風間を見た途端、百合子は唇を震わせ、再び涙を流した。
「…忍さん…司が…司が…!」
身体の内側から燃え滾るような情動に抗えず、風間は百合子を抱きしめた。
「…義姉さん!」
百合子は風間の胸に縋り付く。
「…司は私の命なのです…司は…亡くなったあの方の大切な忘れ形見…。司を奪われるくらいなら…私は死にます!」
「死ぬなんて言うな!俺が…俺が必ず司は取り返す。…義姉さんの元に取り戻す…!…それから…」
華奢な百合子の肩に手を置き、じっと見つめる。
「…義姉さんを再婚なんてさせない。…そんな…政略結婚の道具になんか…絶対にさせない!」
百合子の美しい瞳からとめどなく涙が流れ落ちる。
「…忍さん…」

…ああ、この二人は密かに愛し合っているのだと、暁は静かに悟った。
お互い、口には出さなくても…心で通じあっている二人なのだ…と。

不思議と妬心は湧かなかった。
…絢子さんには憎しみと嫉妬心しか持てなかった…
だから苦しかった。

けれど、風間と百合子は…
暁は密かに愛し合う二人を美しいと思った。
…僕もこんな二人になりたかったのだ…。
結ばれなくてもいい…
お互いを思い合う眼差しがある…
それだけで良かったのに…

暁は過ぎた胸の痛みを振り払うと、静かに二人に話しかけた。
道中ずっと考えていた計画だ。
「…まずは司くんを取り戻しましょう。

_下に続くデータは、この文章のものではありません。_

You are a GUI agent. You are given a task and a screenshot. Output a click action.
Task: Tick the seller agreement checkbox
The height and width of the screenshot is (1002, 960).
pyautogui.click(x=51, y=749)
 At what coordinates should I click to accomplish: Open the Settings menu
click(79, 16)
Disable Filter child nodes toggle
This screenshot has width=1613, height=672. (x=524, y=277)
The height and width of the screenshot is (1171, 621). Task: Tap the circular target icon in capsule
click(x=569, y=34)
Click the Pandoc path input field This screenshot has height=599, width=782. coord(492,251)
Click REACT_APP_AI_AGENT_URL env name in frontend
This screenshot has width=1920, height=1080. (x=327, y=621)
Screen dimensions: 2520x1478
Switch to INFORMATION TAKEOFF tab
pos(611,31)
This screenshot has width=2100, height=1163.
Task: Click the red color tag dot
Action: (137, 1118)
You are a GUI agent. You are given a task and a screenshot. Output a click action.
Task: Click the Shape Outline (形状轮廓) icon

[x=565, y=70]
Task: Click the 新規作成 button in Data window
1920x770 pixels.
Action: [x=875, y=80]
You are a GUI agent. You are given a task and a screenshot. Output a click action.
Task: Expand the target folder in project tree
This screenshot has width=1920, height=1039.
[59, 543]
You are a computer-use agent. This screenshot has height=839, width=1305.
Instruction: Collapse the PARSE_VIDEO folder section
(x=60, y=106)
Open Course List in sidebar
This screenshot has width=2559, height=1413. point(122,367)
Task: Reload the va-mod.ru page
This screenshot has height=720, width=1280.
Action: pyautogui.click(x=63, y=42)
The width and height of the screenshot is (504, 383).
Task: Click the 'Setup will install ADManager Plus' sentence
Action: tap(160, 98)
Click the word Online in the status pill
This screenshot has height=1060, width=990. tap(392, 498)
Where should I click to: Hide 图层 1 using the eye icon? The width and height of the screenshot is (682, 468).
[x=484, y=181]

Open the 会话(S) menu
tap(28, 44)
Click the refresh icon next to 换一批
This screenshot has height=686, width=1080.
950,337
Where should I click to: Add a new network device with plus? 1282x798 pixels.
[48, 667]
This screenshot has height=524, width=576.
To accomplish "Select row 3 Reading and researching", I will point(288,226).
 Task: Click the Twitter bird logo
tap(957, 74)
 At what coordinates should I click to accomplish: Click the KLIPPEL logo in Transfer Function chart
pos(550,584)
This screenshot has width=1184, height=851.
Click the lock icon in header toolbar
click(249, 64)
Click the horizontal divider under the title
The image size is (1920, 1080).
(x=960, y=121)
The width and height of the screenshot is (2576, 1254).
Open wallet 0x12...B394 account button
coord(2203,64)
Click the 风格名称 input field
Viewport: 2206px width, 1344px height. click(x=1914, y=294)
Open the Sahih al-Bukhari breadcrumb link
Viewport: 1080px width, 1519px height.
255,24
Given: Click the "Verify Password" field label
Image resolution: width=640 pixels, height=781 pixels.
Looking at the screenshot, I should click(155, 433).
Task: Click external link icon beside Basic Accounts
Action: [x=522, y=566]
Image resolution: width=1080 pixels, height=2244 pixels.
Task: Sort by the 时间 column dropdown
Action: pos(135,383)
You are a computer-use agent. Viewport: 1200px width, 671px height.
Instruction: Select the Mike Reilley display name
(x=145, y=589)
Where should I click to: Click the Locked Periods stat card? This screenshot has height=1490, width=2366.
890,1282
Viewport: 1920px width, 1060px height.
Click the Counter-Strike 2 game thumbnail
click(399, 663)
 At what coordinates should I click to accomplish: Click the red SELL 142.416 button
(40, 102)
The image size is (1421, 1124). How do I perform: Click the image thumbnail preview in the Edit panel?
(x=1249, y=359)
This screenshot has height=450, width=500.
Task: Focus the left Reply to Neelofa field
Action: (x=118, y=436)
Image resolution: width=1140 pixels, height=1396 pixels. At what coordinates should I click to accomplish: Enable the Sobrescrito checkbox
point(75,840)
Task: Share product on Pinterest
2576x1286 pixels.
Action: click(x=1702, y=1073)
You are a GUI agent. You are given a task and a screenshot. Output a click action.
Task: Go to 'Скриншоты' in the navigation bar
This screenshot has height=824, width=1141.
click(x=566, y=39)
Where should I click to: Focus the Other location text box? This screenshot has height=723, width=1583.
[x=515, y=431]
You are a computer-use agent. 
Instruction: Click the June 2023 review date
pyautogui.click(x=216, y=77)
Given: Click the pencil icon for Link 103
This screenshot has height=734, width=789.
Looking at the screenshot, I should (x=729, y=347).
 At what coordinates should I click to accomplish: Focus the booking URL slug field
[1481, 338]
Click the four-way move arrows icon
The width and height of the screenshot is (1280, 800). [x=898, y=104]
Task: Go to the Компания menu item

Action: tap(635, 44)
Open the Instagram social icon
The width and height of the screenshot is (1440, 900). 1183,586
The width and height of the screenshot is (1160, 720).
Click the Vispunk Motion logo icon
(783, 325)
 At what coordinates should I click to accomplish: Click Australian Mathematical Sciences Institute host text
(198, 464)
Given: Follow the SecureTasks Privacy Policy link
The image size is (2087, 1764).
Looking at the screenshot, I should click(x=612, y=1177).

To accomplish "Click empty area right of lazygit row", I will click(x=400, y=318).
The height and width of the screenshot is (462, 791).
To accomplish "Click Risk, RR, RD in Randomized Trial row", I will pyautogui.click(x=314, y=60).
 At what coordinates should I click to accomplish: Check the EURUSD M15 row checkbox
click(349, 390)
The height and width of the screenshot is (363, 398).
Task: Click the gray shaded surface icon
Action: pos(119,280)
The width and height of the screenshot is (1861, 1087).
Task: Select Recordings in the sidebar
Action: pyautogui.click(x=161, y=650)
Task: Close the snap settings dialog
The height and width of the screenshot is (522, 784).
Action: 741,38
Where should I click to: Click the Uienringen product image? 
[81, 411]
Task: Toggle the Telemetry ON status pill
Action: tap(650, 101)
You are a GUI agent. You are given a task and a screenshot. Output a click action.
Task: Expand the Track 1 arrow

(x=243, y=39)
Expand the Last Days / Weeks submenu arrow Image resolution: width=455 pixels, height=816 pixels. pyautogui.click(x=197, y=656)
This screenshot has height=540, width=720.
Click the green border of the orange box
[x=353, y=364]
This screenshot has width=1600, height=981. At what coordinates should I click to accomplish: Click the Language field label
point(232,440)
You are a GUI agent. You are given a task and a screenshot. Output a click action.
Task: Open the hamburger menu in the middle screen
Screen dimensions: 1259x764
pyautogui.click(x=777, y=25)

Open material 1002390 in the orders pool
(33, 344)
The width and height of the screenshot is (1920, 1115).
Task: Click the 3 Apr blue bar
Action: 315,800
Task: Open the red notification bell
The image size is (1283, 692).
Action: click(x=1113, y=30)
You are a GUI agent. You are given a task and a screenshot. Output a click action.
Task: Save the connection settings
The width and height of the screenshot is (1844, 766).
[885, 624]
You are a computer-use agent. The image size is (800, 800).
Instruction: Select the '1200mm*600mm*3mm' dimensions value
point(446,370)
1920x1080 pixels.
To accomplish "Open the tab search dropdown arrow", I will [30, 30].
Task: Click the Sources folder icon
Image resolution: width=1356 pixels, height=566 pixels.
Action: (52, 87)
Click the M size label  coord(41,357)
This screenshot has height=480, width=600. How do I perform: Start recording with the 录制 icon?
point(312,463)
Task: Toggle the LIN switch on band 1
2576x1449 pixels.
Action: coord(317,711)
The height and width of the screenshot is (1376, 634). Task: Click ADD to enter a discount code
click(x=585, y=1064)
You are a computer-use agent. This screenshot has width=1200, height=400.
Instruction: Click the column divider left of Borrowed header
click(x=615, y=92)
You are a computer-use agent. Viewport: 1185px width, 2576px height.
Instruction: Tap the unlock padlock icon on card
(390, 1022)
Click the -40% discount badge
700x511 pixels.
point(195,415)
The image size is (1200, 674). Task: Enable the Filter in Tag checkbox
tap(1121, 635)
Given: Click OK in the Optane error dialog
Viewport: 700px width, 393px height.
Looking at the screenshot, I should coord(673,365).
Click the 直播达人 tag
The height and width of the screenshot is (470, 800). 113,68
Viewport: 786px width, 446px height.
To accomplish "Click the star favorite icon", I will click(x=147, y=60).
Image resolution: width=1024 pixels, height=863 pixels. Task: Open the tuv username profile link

…忍さんは素知らぬふりをして、ご自宅に戻られてください。…そして、司くんを遊びに連れてゆくと断り、出ていらしてください。…その時、必要最小限度の貴重品と身の回りの品もお持ちください、
ミツさんは百合子さんの必要なものを纏めてください。
…余り荷物になると目立つので少なめに」
風間は眉を顰める。
「…暁…なにを考えている?」
暁は穏やかに微笑む。
「百合子さんには家に来ていただきます。…司くんがいなくなったと気づけば、真っ先にこちらが疑われるでしょう。家ならすぐには気付かれない」
「…⁉︎」
「…司くんを取り戻したら、忍さんと百合子さんと三人で外国…フランスに身を隠していただきます。
さすがに外国まではご実家の方も追ってはこないでしょう」
驚きの余り声も出ない二人に暁は微笑みかけた。